Because of the importance of workplace mental health, HR leaders and employers are paying attention: nearly 90 percent are prioritizing addressing stress and burnout, according to recent research.
This makes sense, because employees are struggling with an increase in challenges to mental health over the last few years. According to recent Mental Health Index data, depression is nearly 90 percent higher than it was in fall 2021. Rates of PTSD, addiction, and substance abuse are also higher. Mental health issues are widespread, too: according to the CDC, nearly one in five working-age adults will face a mental health disorder in their lifetime.
Across industries, and in companies of all sizes, leaders are looking to HR for guidance on effective mental health support that can be offered to employees. Here are three ways HR can help to support employees who may be struggling with mental health challenges.
Create a safe space
One of the most serious barriers to good employee mental health is also the one that is within a company’s control to change: culture. Employees may not feel comfortable sharing their struggles with mental health out of fear that they will be stigmatized or penalized. This discourages many from seeking effective support and help, especially when they need it most.
While culture change cannot happen overnight, leaders and managers can take steps toward promoting a culture that welcomes discussions and supports those who are struggling. In the interest of opening conversation, managers, leaders, and other employees can share their own experiences in one-on-ones.
Companywide communications can include information on mental health—and even benefits—to signal that mental health is a topic that can be discussed in the workplace.
Promote mental health resources
Data shows that half of employees don’t fully utilize their benefits, and up to 80% may not read or even open benefit materials. HR can be a resource to guide employees toward available benefits, especially those that may prove effective in supporting better mental health.
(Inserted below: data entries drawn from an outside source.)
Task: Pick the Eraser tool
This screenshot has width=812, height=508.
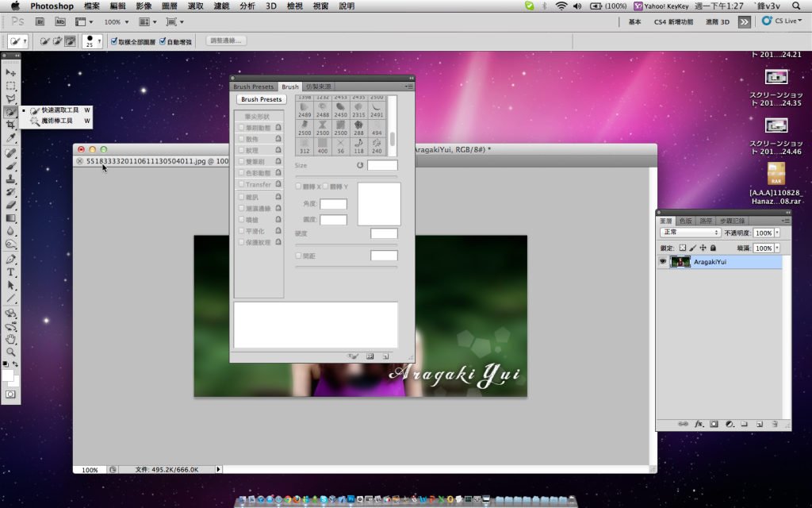Action: tap(11, 205)
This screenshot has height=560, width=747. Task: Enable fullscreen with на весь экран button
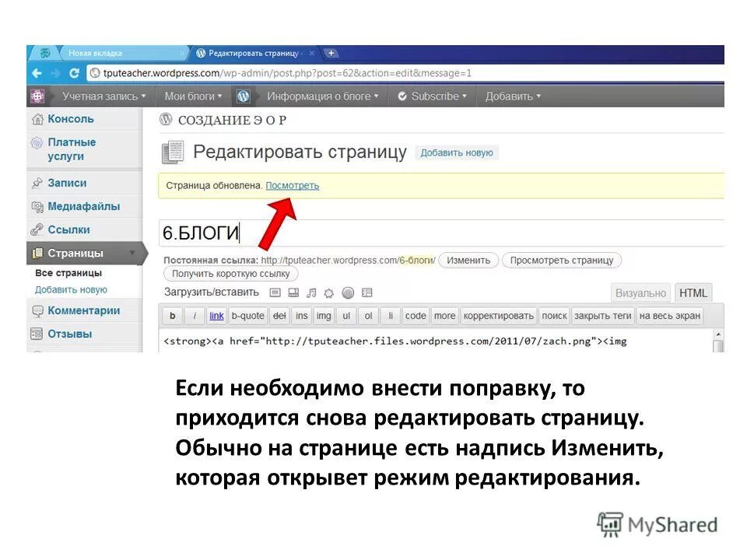[669, 316]
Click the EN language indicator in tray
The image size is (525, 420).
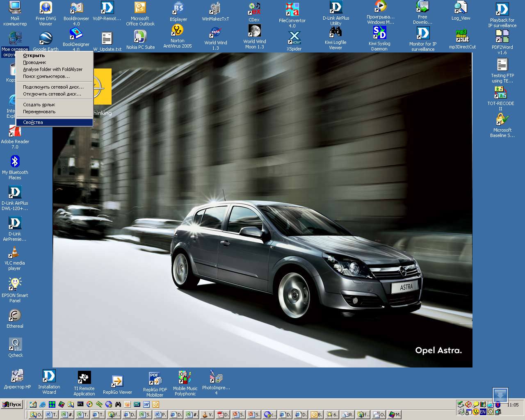click(483, 412)
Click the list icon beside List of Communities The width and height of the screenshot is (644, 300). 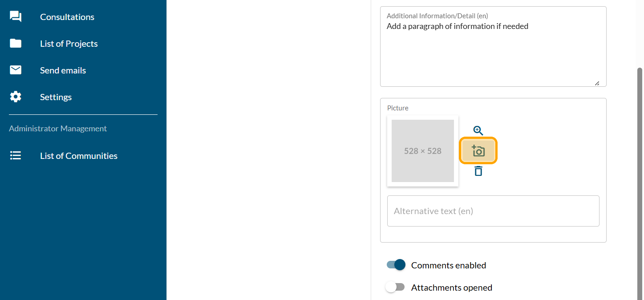[16, 156]
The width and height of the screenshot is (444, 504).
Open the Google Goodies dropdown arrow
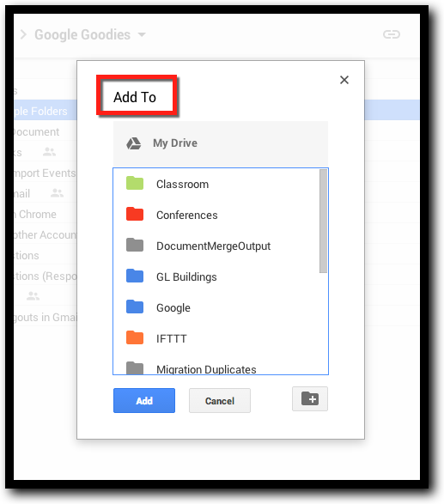[142, 34]
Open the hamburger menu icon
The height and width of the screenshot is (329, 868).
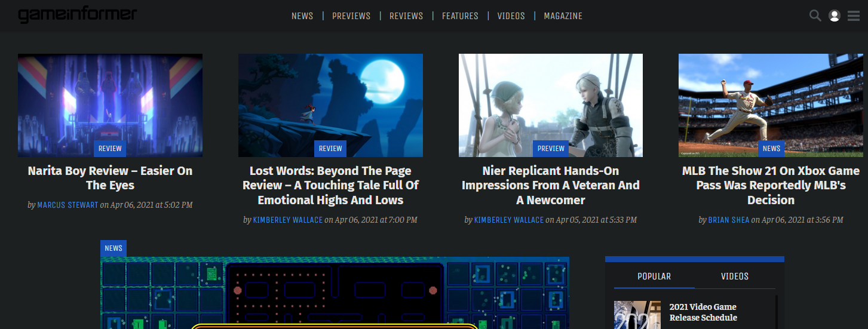[853, 16]
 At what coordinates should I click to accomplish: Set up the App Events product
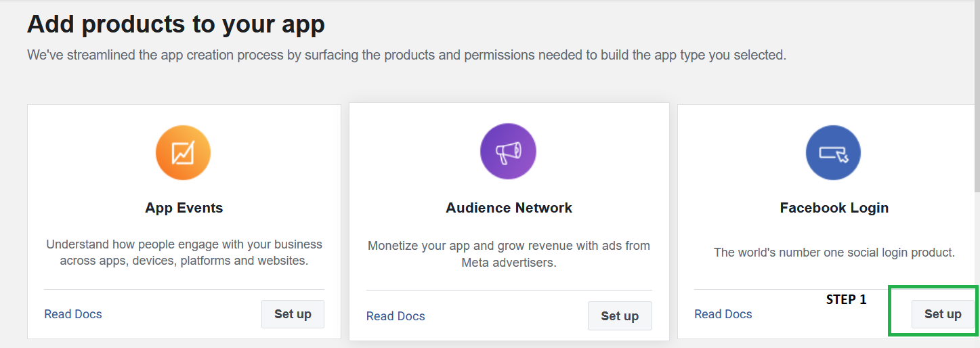(x=293, y=314)
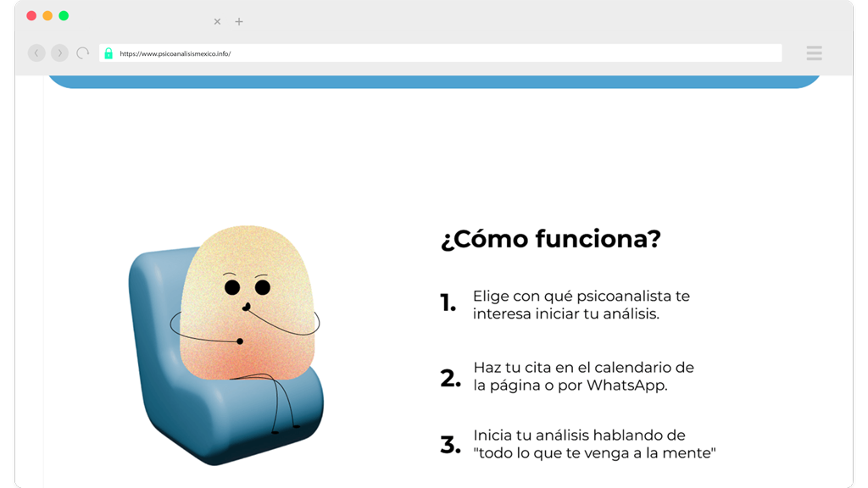Image resolution: width=868 pixels, height=488 pixels.
Task: Click the 'Haz tu cita en el calendario' text
Action: [x=583, y=376]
HR departments should evaluate the benefits they have, including what support for mental health is covered under the primary plan, any supplemental benefits, and the employee assistance plan (EAP), if offered. Information on benefits can be included in companywide communications or shared out in specific live and virtual events. In addition, managers can be briefed on existing benefits regularly to be able to share them with employees who disclose their struggles.
Prioritize healthy work-life balance
Even before the pandemic and remote work, digital communications and devices were contributing to an always-on work culture that blurred the lines between work and home. It takes its toll. Emails sent outside of “regular” business hours imply an immediate response is expected; ever-increasing workloads create increasing strain on workers. Many companies are taking active steps to counter these stressors and a round-the-clock expectations, by including communications in email footers and training managers on how to model good work-life balance for their teams. HR can offer support by opening discussion around current expectations and what could be done to normalize a healthy balance.
HR professionals can lead when it comes to support for mental health in the workplace—and the benefits are real, including greater loyalty and higher engagement with lower turnover. What are you seeing in your workplace? What measures are you taking to support better employee mental health?